*TASK DETAILS*.
Rename "Shipment Details" to "Order Summary" in the material below and reproduce it with everything else unchanged.

*SUPPLIED MATERIAL*.
|---|
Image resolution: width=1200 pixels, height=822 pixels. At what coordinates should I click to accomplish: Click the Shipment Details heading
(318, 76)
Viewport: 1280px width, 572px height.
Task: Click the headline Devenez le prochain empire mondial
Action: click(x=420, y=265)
|---|
*RESULT BELOW*.
Image resolution: width=1200 pixels, height=822 pixels. At what coordinates should I click to accomplish: Click the Order Summary heading
(318, 76)
Viewport: 1280px width, 572px height.
Task: Click the headline Devenez le prochain empire mondial
Action: click(x=420, y=265)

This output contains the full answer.